The light that trickled in through the window was weak and grey. It was still raining, and though I’d always appreciated the acoustic of a good rainstorm while safely tucked inside a building, that morning, it lent an air of claustrophobia to the apartment.
“Morning," he murmured, throwing an arm behind his head as he watched me sit up in bed.
“Hey,” I replied, somewhat awkwardly. I ran a hand down my face, cringing at the crust around my eyes. I scooted towards the edge of the bed, intending to get up and wash my face, when a pair of strong arms wound around me, holding me in place.
He placed a kiss between my shoulder blades. “Don’t go, yet,” he murmured into my neck, his breath easing across mybunched muscles, and I forced myself to relax into him. Allowed myself to relax into the warmth of his body.
We sat like that for a few moments, merging back into each other in a semblance of the people we had been last night, before…
I sighed, and my head fell forward. “We are going to need to talk about this, Joon.” I said quietly, tentatively. Apprehensively.

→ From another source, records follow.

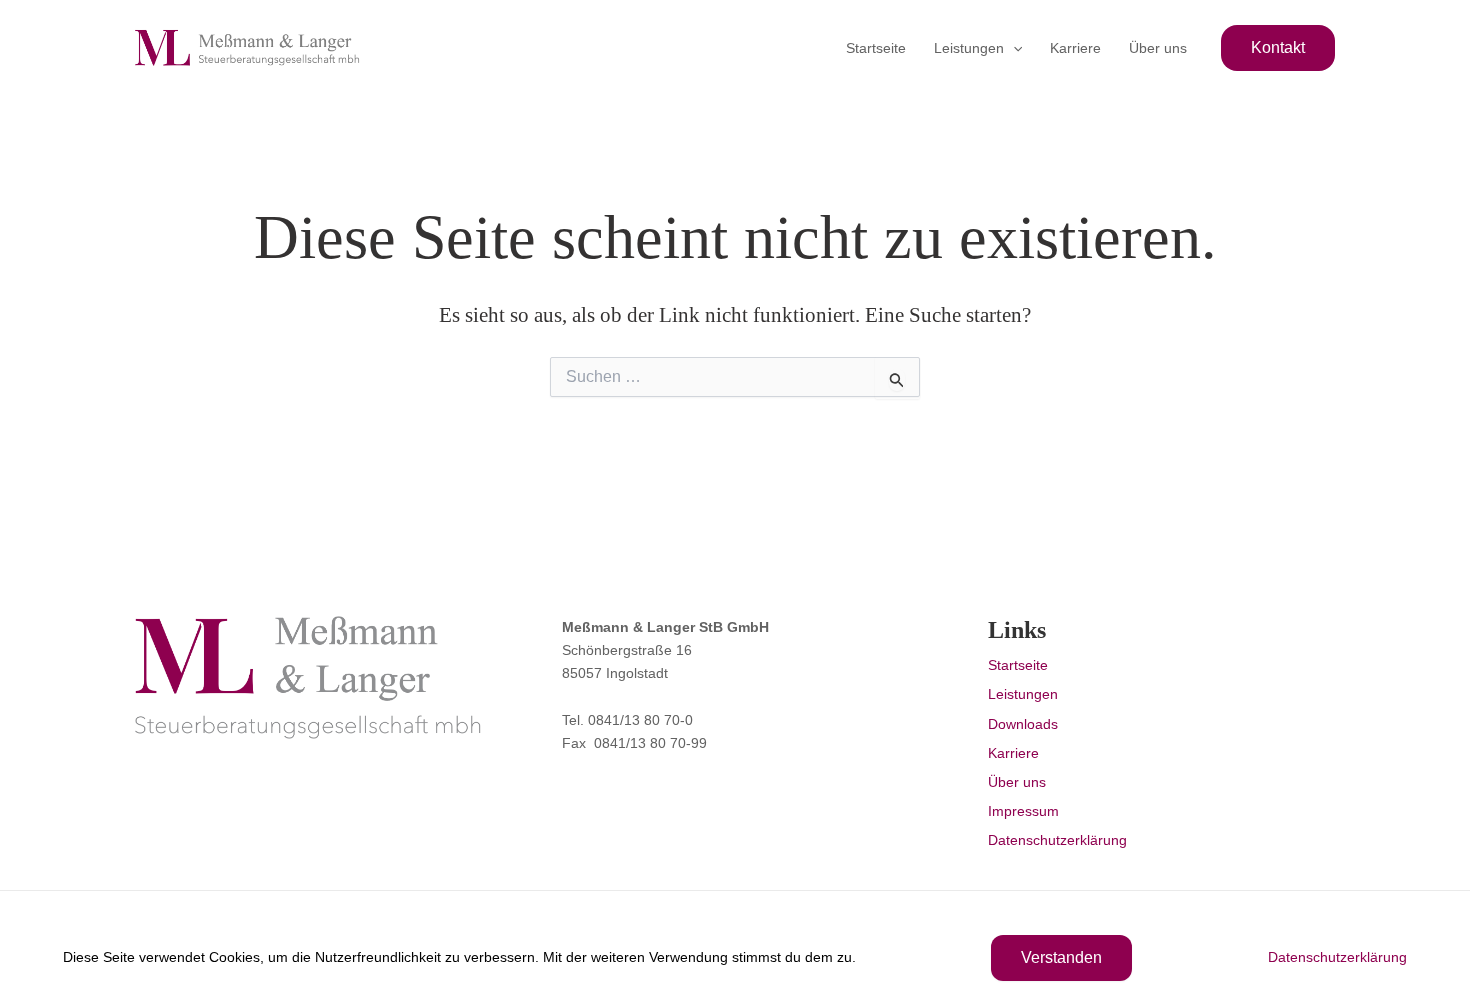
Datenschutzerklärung (1057, 840)
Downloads (1023, 724)
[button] (1013, 48)
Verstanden (1061, 957)
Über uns (1158, 48)
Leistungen (969, 48)
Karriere (1075, 48)
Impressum (1023, 811)
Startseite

His arms tightened around me fractionally, before loosening again as he took a breath.
“I know.” He pressed a kiss to where my pulse thumped in my neck.
“Maybe not now, but soon. Because… because I can’t be hidden away for eleven years, and then brought out of storage. It’ll make it worse, Joon. It’ll make it all worse.”
I expected him to argue, maybe. I felt my entire body tensing under the strength of his arms, but to my surprise –
“I know,” he repeated, and he pulled his arms away from my waist, instead running both of his hands up and down my arms, the pressure gradually increasing until he was massaging me.
I flopped forwards slightly under the increasing pressure of his relaxing hands, soothing muscles that had tightened until I was limber again.
“It’s hard for me.” His voice was still laced with sleep; his accent was more pronounced, and his tone slightly rumbly. It matched the weather.
“I have thought about it,” he admitted, “going public, making a statement. Or maybe, not denying it if the story comes out.”
I forced myself to remain calm, to let him speak, but still, my hands fisted in the sheets on either side of my thighs.
Jihoon blew out a gust of air, and it’s like he had to force himself to keep talking.
“Every time I think about it, I remember other performers who admitted they were dating. It doesn’t always end well.” His fingers twitched.
I knew the kind of reaction he was talking about. I’d seen it myself. Singers, or actors being secretly photographed and having to admit that yes, they were seeing someone. I’d seen grown men bowing for forgiveness at press conferences, forced to admit they had private lives. I had some pretty strong feelings about that, but Jihoon did not need me mouthing off right now, and honestly, I didn’t think it would help my own mental peace, either.
I took a breath. “I hear you. And I’m not suggesting we go marching down Itaewon, holding hands and kissing in bus stops. But I feel like you’re not seeing all the couples who have gone public and were – eventually – accepted. I think…” I took a second to make sure what I wanted to say was also the correct thing to say. “I think you need to give more credit to your fans. I know you don’t really go online anymore, and honestly I think that’s for the best, but it also means you don’t get to see all the people who would support you.” His hands had stilled where they cupped my shoulders, and I raised one hand to put over his, squeezing gently.
“For every person who would demonise you for being a real person, in a real relationship, there are dozens who acknowledge that not only are you a grown man, but that you have the right to choose your own life.”
I let the words settle, leaning back slightly so that we were more connected. I needed to feel his warm body against mine, and I think he also needed to feel me against his.